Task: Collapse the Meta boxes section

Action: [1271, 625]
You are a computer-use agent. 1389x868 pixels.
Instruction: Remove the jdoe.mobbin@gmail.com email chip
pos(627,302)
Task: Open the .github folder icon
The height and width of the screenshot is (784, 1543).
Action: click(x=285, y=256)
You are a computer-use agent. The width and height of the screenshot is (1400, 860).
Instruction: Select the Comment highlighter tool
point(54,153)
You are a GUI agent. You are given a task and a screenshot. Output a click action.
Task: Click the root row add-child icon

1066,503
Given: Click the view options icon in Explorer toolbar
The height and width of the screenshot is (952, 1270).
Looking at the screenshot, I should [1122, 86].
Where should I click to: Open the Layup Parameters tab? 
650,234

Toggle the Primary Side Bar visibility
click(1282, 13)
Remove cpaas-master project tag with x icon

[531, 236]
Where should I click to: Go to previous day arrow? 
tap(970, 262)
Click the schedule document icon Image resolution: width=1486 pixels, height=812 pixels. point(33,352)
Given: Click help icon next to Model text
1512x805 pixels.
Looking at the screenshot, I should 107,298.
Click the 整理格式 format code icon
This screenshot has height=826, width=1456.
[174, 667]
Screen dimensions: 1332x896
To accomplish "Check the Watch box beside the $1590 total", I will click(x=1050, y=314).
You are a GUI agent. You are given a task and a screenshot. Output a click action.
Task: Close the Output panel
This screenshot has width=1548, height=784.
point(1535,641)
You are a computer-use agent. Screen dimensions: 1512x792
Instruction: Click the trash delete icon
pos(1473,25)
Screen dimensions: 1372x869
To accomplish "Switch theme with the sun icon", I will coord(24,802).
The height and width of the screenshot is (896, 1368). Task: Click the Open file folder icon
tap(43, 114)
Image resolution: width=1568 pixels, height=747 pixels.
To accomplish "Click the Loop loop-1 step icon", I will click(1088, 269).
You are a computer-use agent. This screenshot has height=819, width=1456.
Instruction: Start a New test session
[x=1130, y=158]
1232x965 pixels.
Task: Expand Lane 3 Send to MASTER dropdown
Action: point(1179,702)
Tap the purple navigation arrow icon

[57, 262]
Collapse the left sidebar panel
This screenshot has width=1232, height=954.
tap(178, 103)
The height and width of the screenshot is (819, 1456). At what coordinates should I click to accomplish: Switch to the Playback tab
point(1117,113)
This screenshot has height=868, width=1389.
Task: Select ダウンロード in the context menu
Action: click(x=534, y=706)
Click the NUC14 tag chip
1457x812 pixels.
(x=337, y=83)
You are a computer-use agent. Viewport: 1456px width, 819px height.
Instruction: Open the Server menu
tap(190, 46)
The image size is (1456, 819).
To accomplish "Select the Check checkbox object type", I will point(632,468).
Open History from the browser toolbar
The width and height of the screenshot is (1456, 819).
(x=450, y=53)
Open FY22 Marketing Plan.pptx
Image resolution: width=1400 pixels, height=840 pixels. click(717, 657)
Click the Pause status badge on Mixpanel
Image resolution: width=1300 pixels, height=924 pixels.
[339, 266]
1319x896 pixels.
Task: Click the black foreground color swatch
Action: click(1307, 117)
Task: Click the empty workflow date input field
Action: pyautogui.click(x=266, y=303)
^^^^
### Required work
For each line above that includes "toolbar", copy the line.

### Exercise output
Given: Click the view options icon in Explorer toolbar
Open History from the browser toolbar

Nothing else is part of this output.